As far as I understand it, when estimating the population mean from a sample without knowing the population standard deviation $\sigma$, we cant use the $Z$-test. According to the Central Limit Theorem, the sampling distribution of sample means is a normal distribution with mean${}=\mu$ and variance${} = \sigma / \sqrt n$. But the sample standard deviation $s = \frac {\sum(x_i - \mu)^2}{n} $ underestimates the true population parameter $\sigma$ (i.e. $s < \sigma$). For that reason, we cannot apply Central Limit Theorem using the sample standard deviation directly.
But we use Bessel's correction precisely for this reason! Ww write $s = \frac {\sum(x_i - \mu)^2}{n-1} $ so that now $s ≈ \sigma$. My question is, after applying Bessel Correction, why cant we use Z test directly to estimate population mean $\mu$ ?

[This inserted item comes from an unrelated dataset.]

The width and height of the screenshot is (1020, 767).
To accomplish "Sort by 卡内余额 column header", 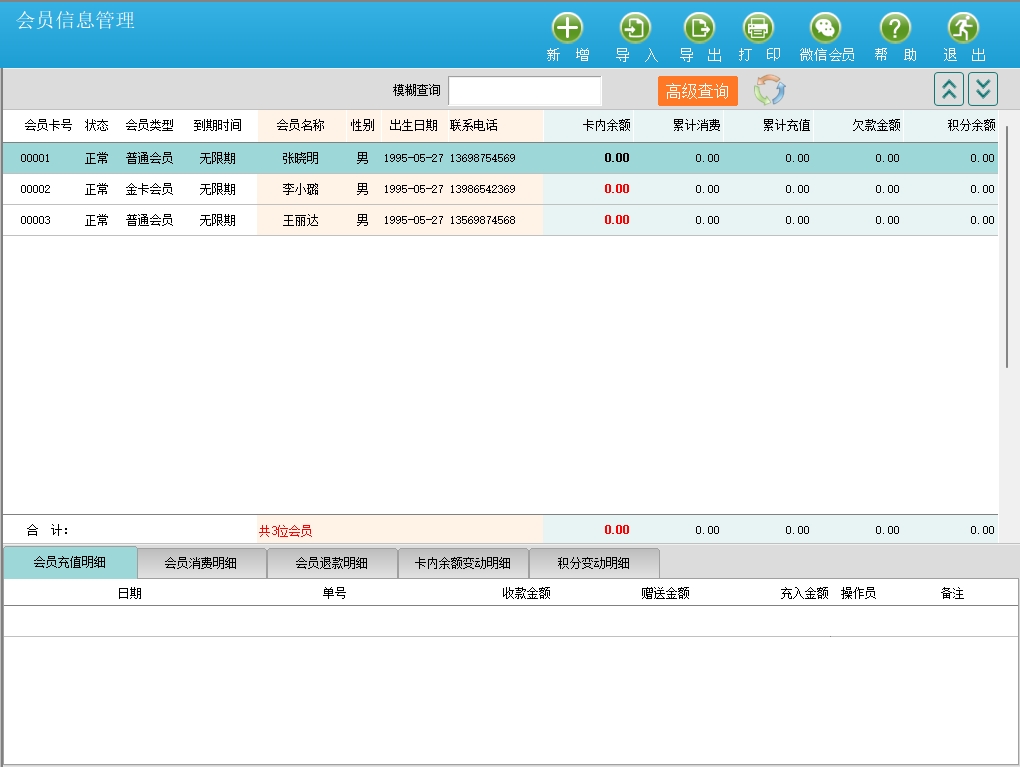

The $T$-distribution is a bit flatter than the $Z$-distribution. This essentially says the fact that the population variance is a bit more than the variance we estimated from the sample. But did we not already take that into consideration by applying Bessel correction?
Now another question arises in this context. From the Central Limit Theorem, the sampling distribution is essentially a Normal distribution and nothing else. Never any other distribution, and certainly NOT a $T$-distribution. Just because we may fail to estimate the variance does not mean you should change the sampling distribution of sample means from a $Z$-distribution to a $T$-distribution. If instead of the $Z$-distribution, you would have taken some other Normal distribution with variance "a bit more than 1", at least that would have made sense. A $T$-Distribution looks like a normal distribution, but is NOT a $Z$-distribution with variance increased by some amount. Just because there may be some uncertainty in determination of the $\sigma$, why are you assuming that, some entirely other distribution should better approximate the distribution of sample means?
Note: I have already looked into the following answers and they do not satisfactorily answer my question
Estimating population SD when calculating t-statistic
When the population variance is unknown, we should use t-distribution.
Attention to some details is needed here.
We have $s^2= \sum(x_i-\overline x)^2/(n-1).$
We know that
$$ \frac{\overline x - \mu}{\sigma/\sqrt n} \sim \operatorname N(0,1). \tag 1 $$
But $$ \frac{\overline x - \mu}{s/\sqrt n} \sim t_{n-1}. \tag 2 $$
The latter is used for deriving confidence intervals and hypothesis tests on $\mu$ because we cannot observe $\sigma,$ whereas we can observe $s.$
We need a pivotal random variable in which the only unobservable quantity is $\mu.$ $\text{“}$Pivotal$\text{''}$ means its probability distribution does not depend on unobservables, and that the only unobservable taken into account in finding the value of the pivotal quantity is the one for which we want a confidence interval or a hypothesis test.